** DATA RECORDS **
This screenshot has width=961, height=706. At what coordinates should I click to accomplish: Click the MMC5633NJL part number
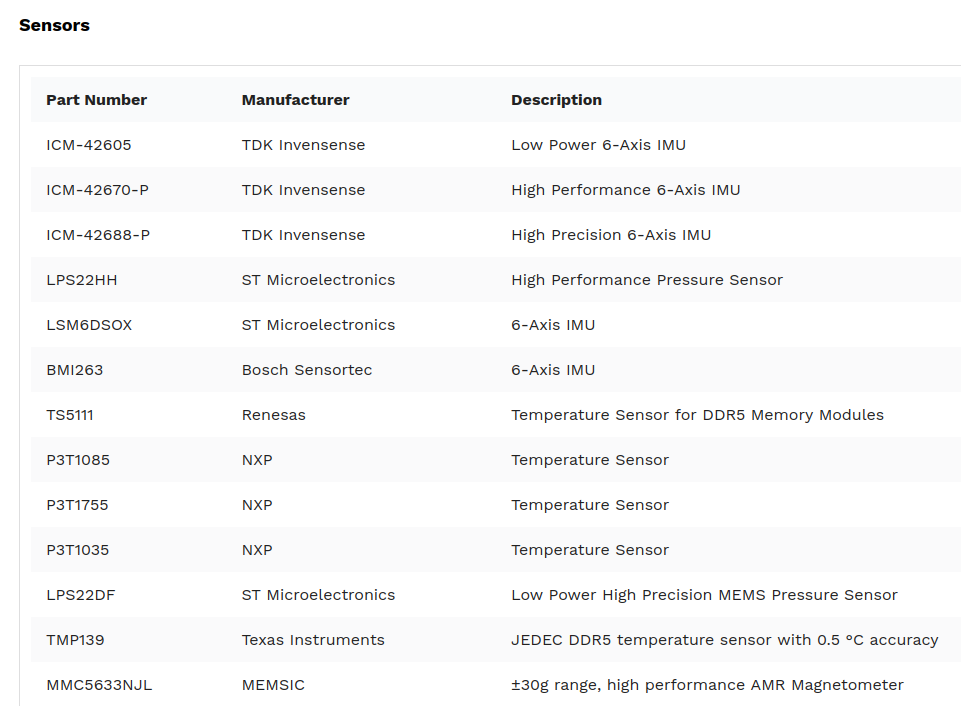pyautogui.click(x=99, y=685)
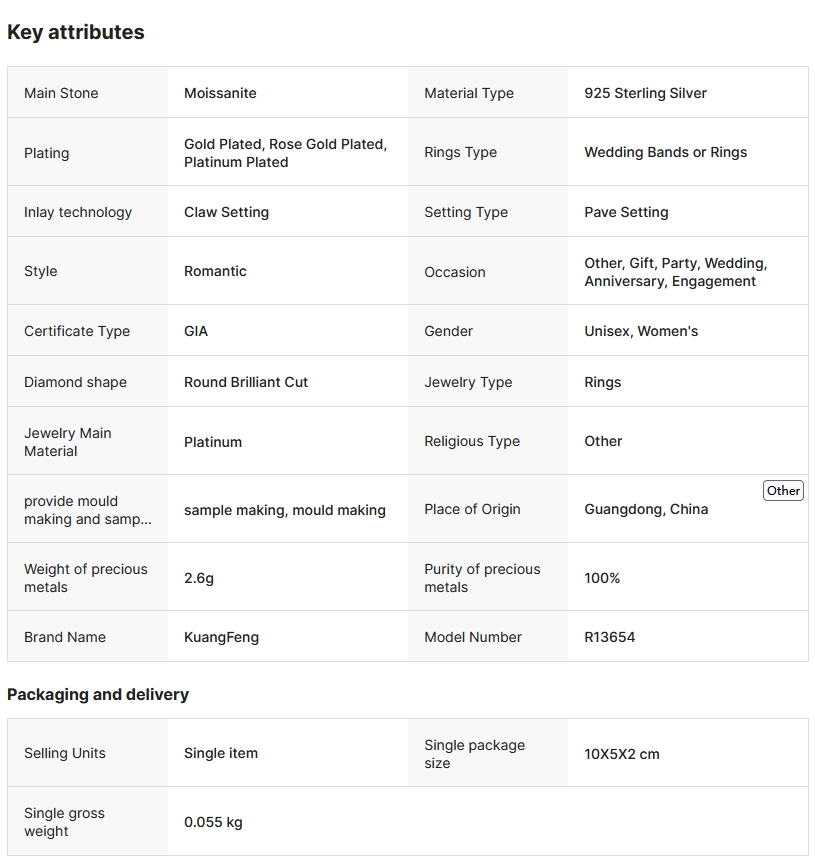Click the Wedding Bands or Rings value
This screenshot has width=815, height=859.
[x=665, y=152]
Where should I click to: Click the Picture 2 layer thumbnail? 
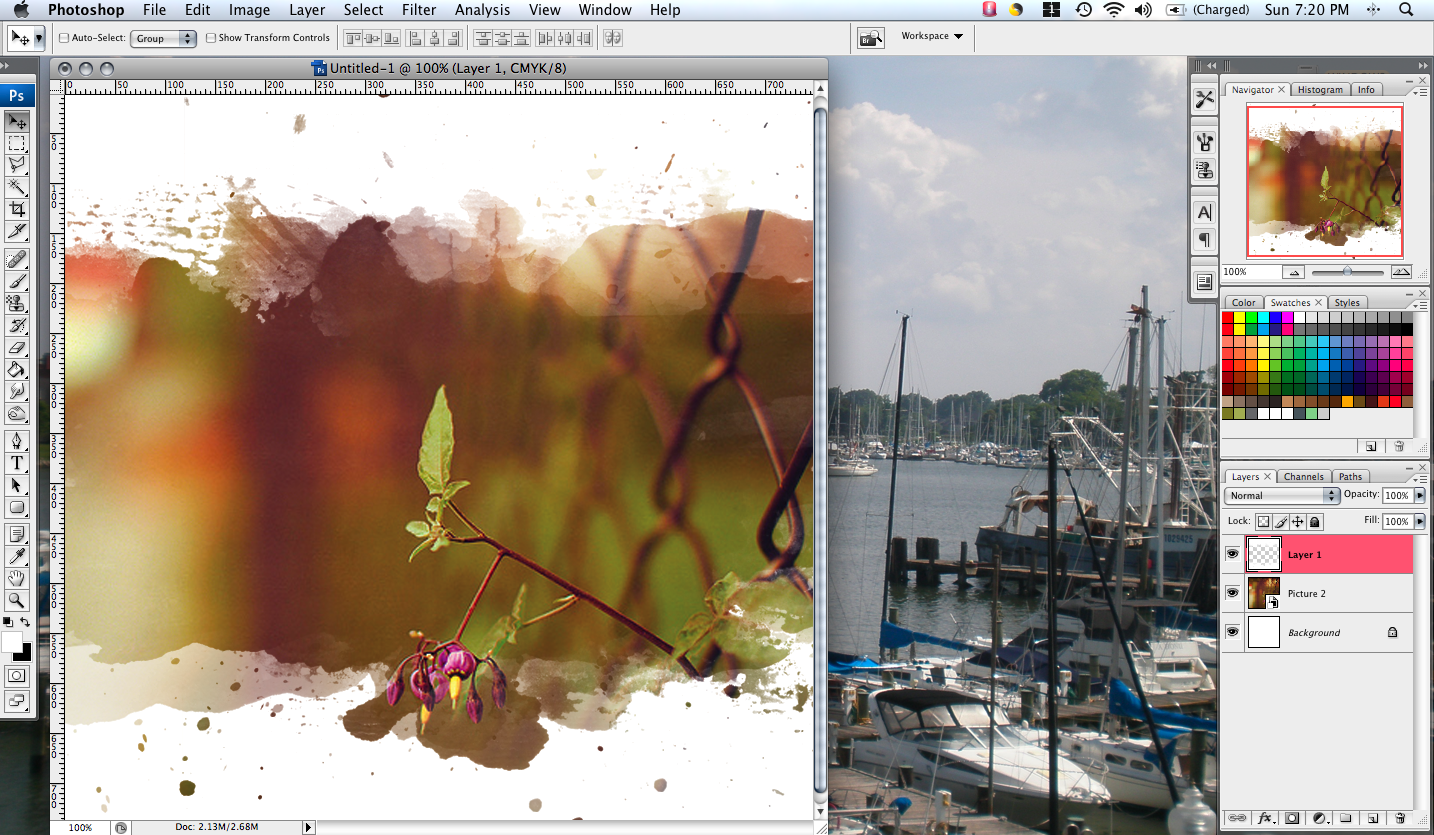point(1263,592)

** TASK STATEMENT **
The listing above is to be retyped word for word, with the pictures omitted.

** FINISHED TASK **
This screenshot has width=961, height=706. At what coordinates should I click to accomplish: Click the MMC5633NJL part number
pyautogui.click(x=99, y=685)
Click the Wedding Bands or Rings value
This screenshot has width=815, height=859.
[x=665, y=152]
Where should I click to: Click the Picture 2 layer thumbnail? 
point(1263,592)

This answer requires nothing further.